SQL (Structured Query Language) is a powerful and expressive language for dealing with data from relational databases. But it can seem daunting to the uninitiated.

The "recipes" I'm going to share with you today are some basic examples from a simple database. But the patterns you'll learn here can help you write precise queries. These will have you feeling like the data equivalent of a MasterChef in no time.

A note about syntax: Most of the queries below are written in the style used for PostgreSQL from the psql command line. Different SQL engines can use slightly different commands.

Most of the queries below should work in most engines without tweaking, although some engines or GUI tools might require the omission of quotation marks around table and column names.

Dish 1: Return all the users created within a particular date range

Ingredients

  • SELECT
  • FROM
  • WHERE
  • AND

Method

SELECT *
FROM "Users"
WHERE "created_at" > "2020-01-01"
AND "created_at" < "2020-02-01";

This simple dish is a versatile staple. Here we are returning users that meet two particular conditions by chaining the WHERE conditions with an AND statement. We can extend this further with more AND statements.

While the example here is for a specific date range, most queries require some sort of condition to filter the data usefully.

Dish 2: Find all comments for a book, including the user that made the comment

(New) Ingredients

  • JOIN

Method

SELECT "Comments"."comment", "Users"."username"
FROM "Comments"
JOIN "Users"
ON "Comments"."userId" = "Users"."id"
WHERE "Comments"."bookId" = 1;

This query assumes the following table structure:

simpleERD
ERD showing Users that can have many Comments, and Books that can also have many Comments

One of the things that can start to confuse novices with SQL is the use of JOINs to find data from associated tables.

The ERD (Entity Relationship Diagram) above shows three tables, Users, Books, and Comments, and their associations.

Each table has an id which is bold in the diagram to show that it is the primary key for the table. This primary key is always a unique value and is used to tell records in tables apart.

The italic column names userId and bookId in the Comments table are foreign keys, which means they are the primary key in other tables and are used here to reference those tables.

The connectors in the ERD above also show the nature of the relationships between the 3 tables.
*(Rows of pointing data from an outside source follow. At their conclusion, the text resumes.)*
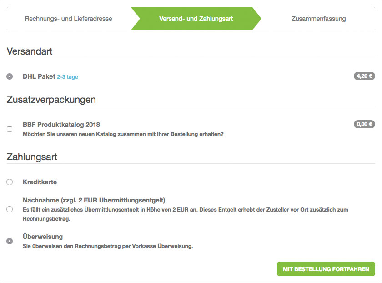
Task: Go back to Rechnungs- und Lieferadresse step
Action: pos(68,19)
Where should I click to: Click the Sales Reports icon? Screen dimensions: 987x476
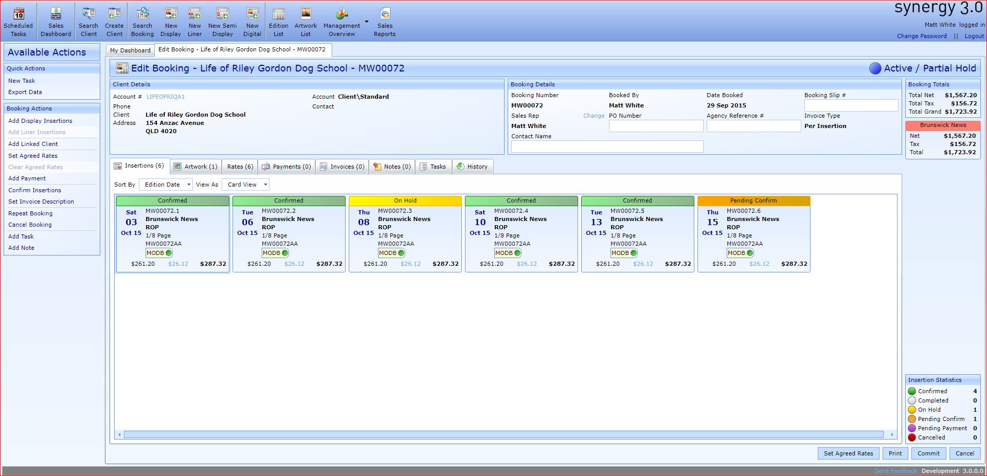point(385,14)
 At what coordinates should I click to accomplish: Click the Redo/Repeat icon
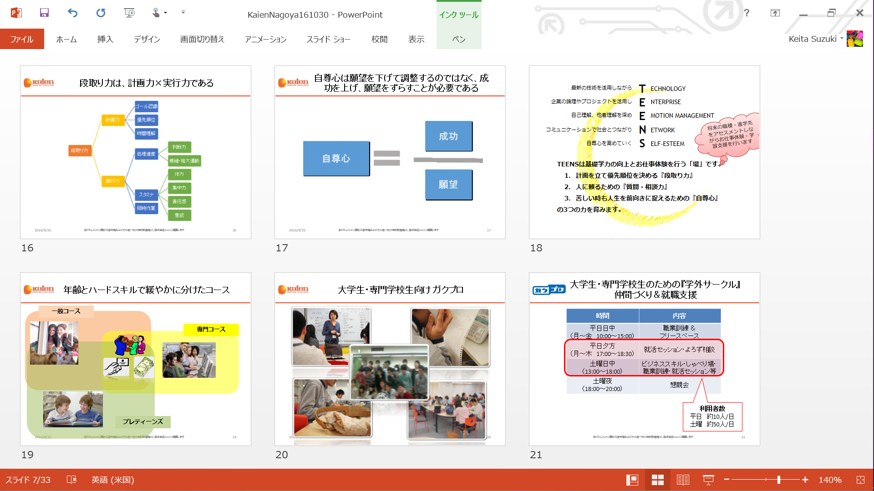click(x=101, y=13)
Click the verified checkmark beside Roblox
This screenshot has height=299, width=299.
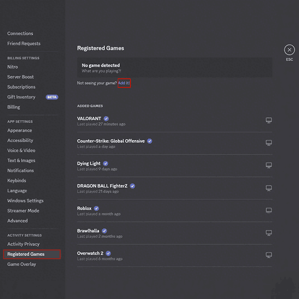point(97,208)
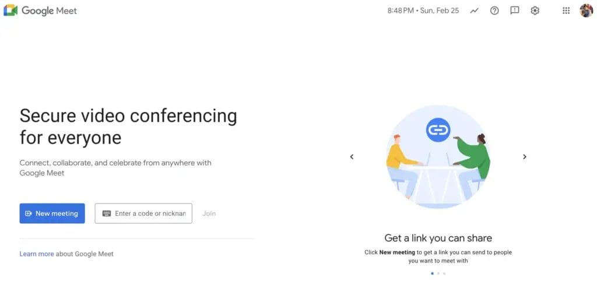Open Settings with the gear icon
Screen dimensions: 597x284
(535, 10)
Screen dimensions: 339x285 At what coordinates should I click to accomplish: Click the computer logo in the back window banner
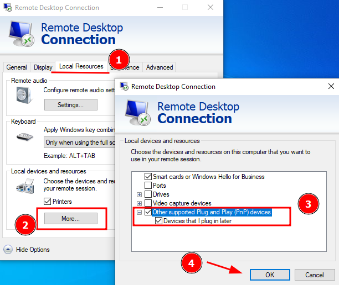click(22, 33)
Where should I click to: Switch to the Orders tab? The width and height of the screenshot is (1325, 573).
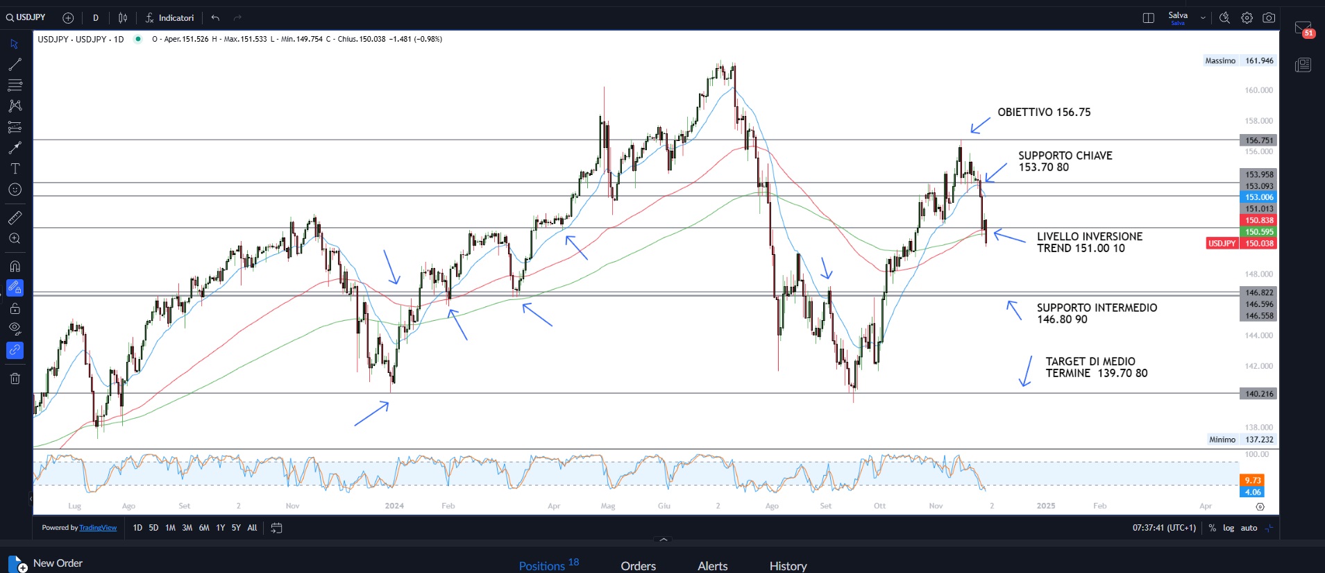[638, 566]
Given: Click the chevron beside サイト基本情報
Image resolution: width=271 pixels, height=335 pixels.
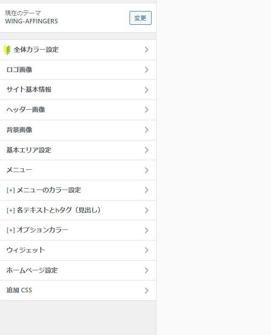Looking at the screenshot, I should 146,90.
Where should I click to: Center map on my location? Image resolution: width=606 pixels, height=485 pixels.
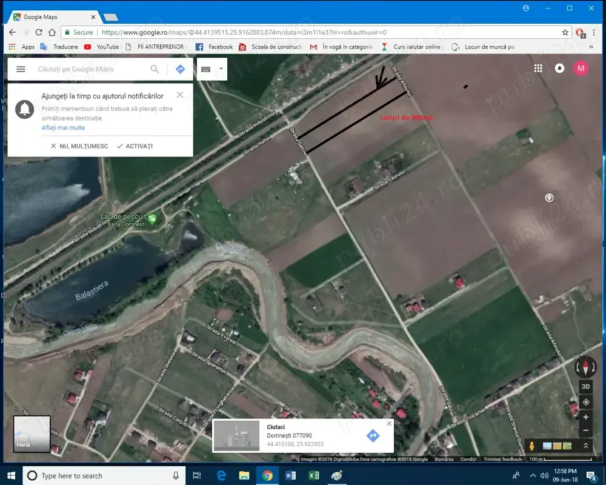click(585, 402)
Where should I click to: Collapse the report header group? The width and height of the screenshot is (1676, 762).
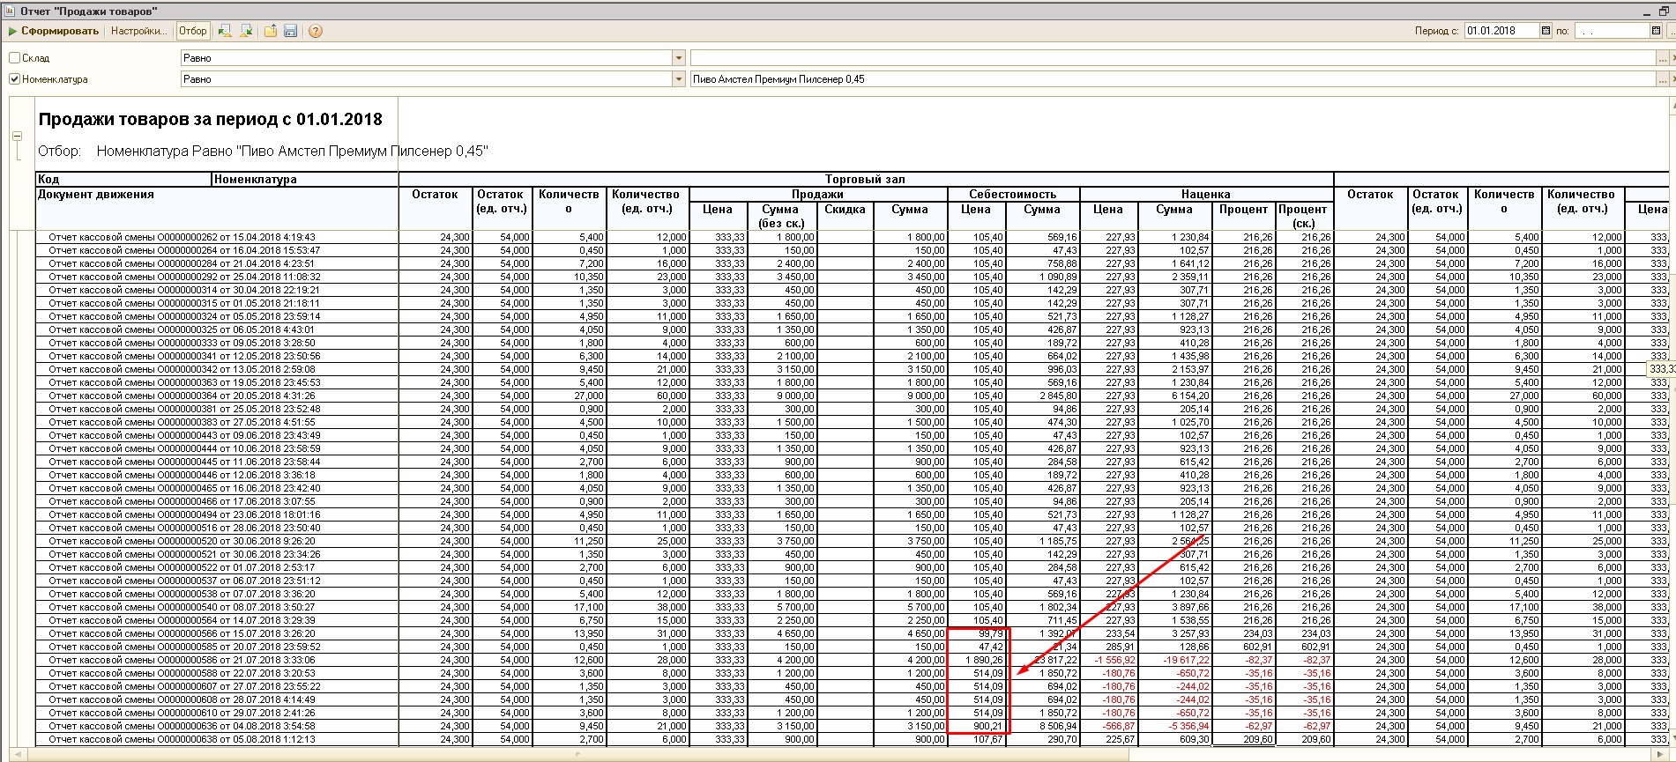pos(17,136)
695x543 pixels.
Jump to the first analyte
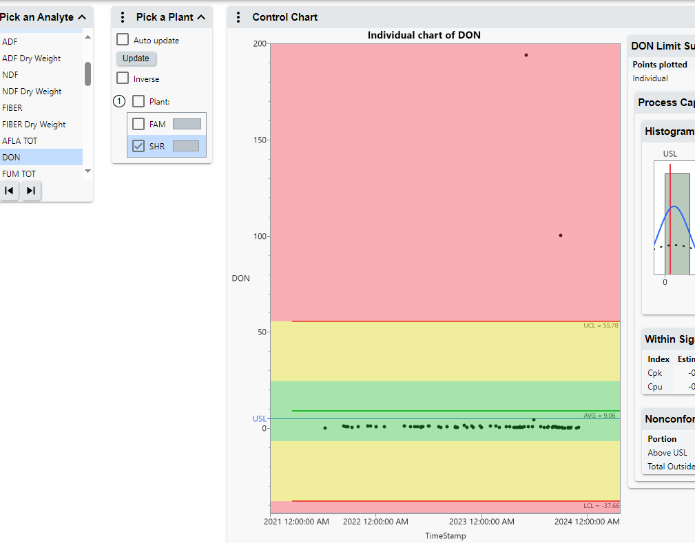(x=10, y=191)
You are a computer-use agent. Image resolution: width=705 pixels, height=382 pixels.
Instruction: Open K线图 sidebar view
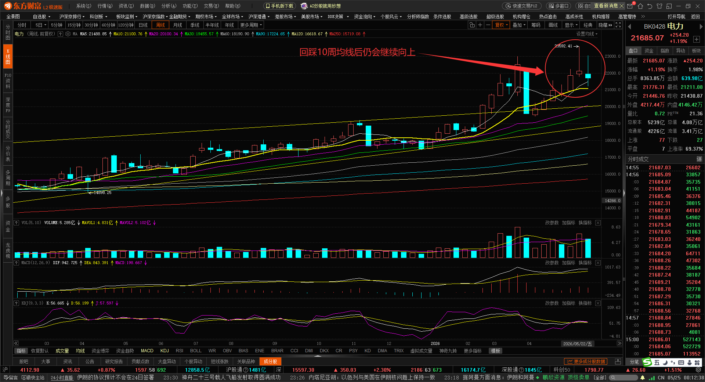[8, 57]
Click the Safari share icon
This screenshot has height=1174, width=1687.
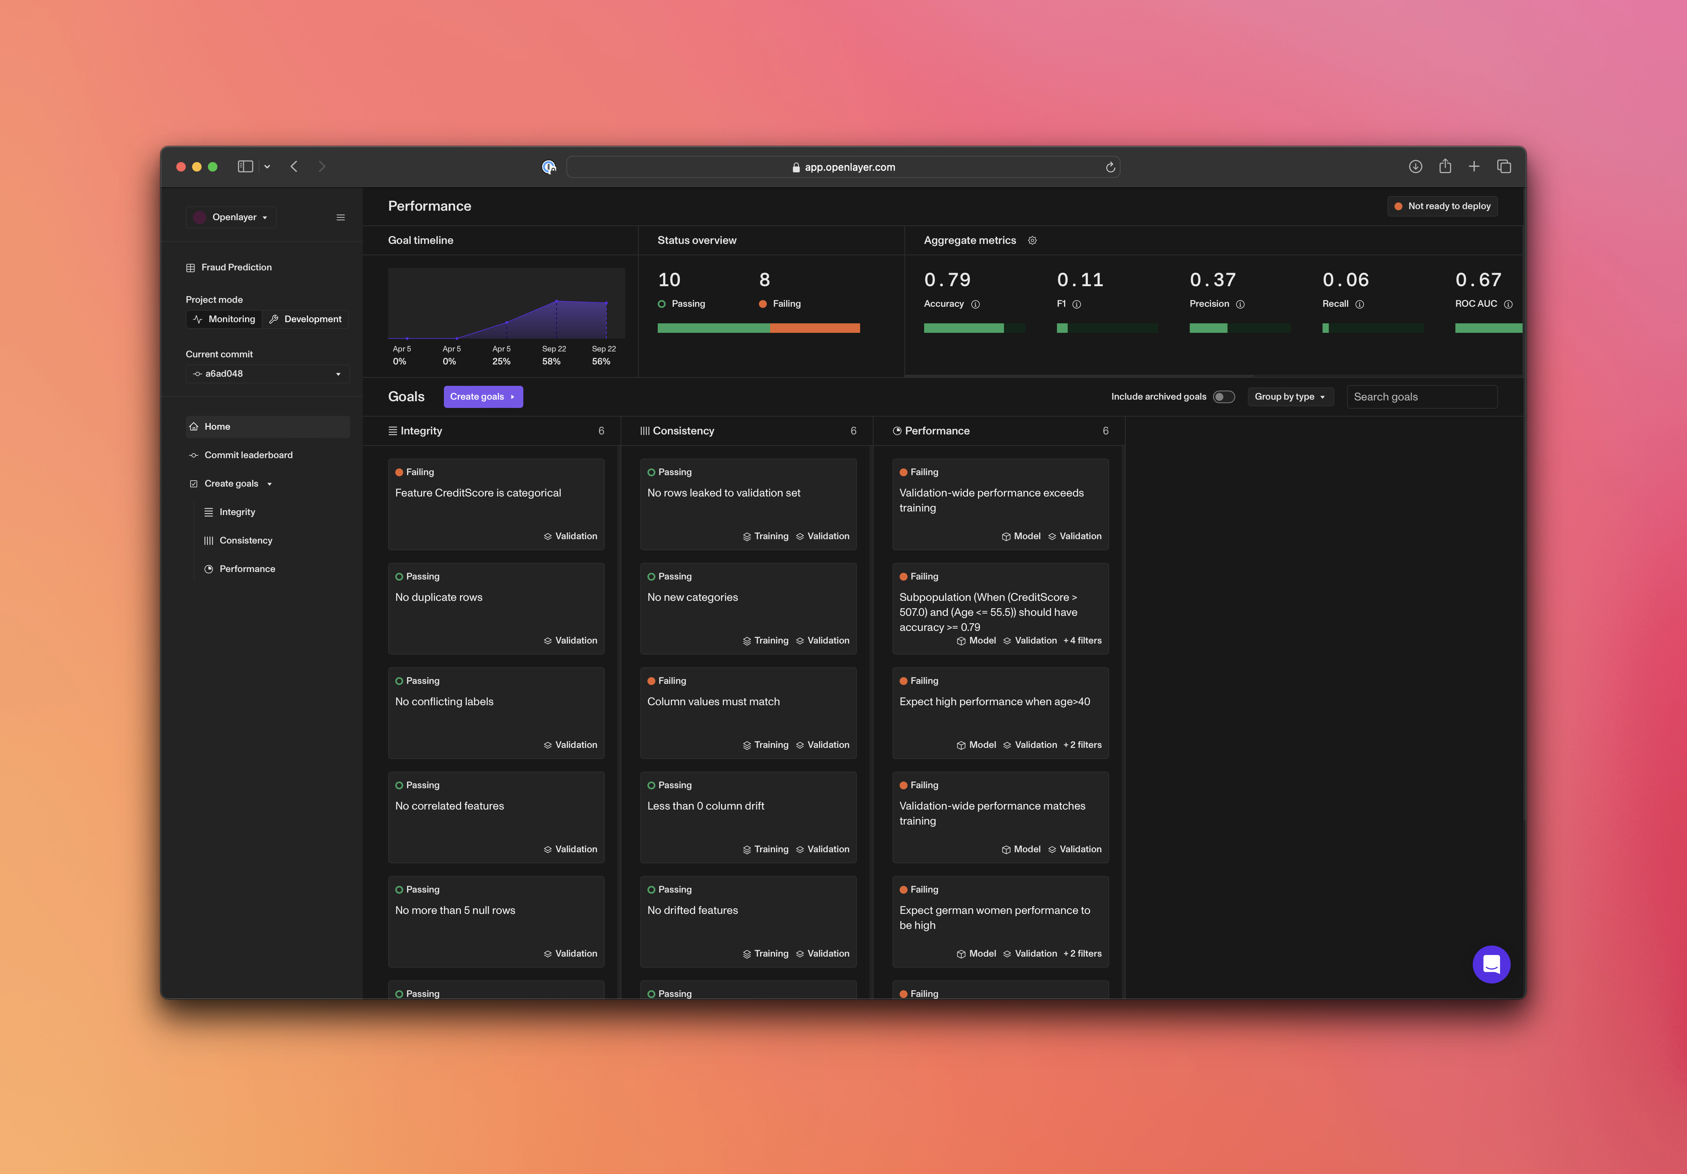point(1445,167)
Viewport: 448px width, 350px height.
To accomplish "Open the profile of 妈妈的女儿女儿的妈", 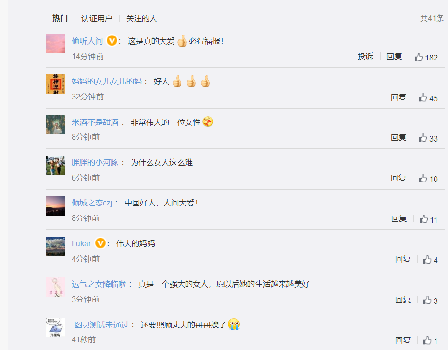I will pos(107,81).
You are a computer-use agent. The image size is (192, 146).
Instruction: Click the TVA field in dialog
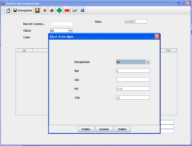coord(133,98)
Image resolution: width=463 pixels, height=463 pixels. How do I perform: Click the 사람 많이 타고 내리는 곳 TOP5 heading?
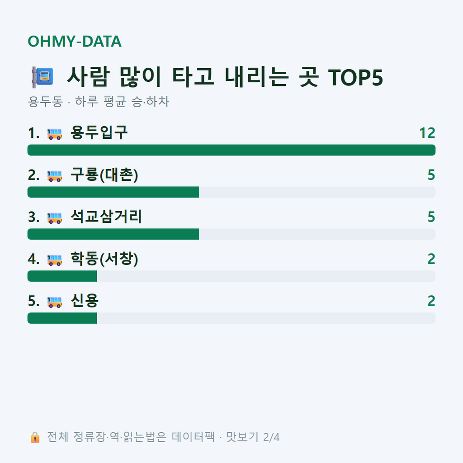[x=225, y=77]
The single point end on the connector means 'one' and the split end on the connector means 'many', so the User table has a 'one-to-many' relationship with the Comments table.

A user can have many comments, for example, but a comment can only belong to a single user. Books and Comments have the same relationship in the diagram above.

The SQL query should make sense based on what we now know. We are returning only the named columns, i.e. the comment column from the Comments table and the username from the associated Users table (based on the referenced foreign key). In the example above we constrain the search to a single book, again based on the foreign key in the Comments table.

Dish 3: Count the number of comments added by each user

(New) Ingredients

  • COUNT
  • AS
  • GROUP BY

Method

SELECT "Users"."username", COUNT("Comments"."id") AS "CommentCount"
FROM "Comments"
JOIN "Users"
ON "Comments"."userId" = "Users"."id"
GROUP BY "Users"."id";

This little query does a few interesting things. The easiest to understand is the AS statement. This allows us to arbitrarily, and temporarily, rename columns in the data that gets returned. Here we rename the derived column, but it's also useful when you have multiple id columns, since you can rename them things like userId or commentId and so on.

The COUNT statement is a SQL function that, as you'd expect, counts things. Here we count the number of comments associated with a user. How does it work? Well the GROUP BY is the important final ingredient.

Let's briefly imagine a slightly different query:

SELECT "Users"."username", "Comments"."comment"
FROM "Comments"
JOIN "Users"
ON "Comments"."userId" = "Users"."id";

Notice, no counting or grouping. We just want each comment and who made it.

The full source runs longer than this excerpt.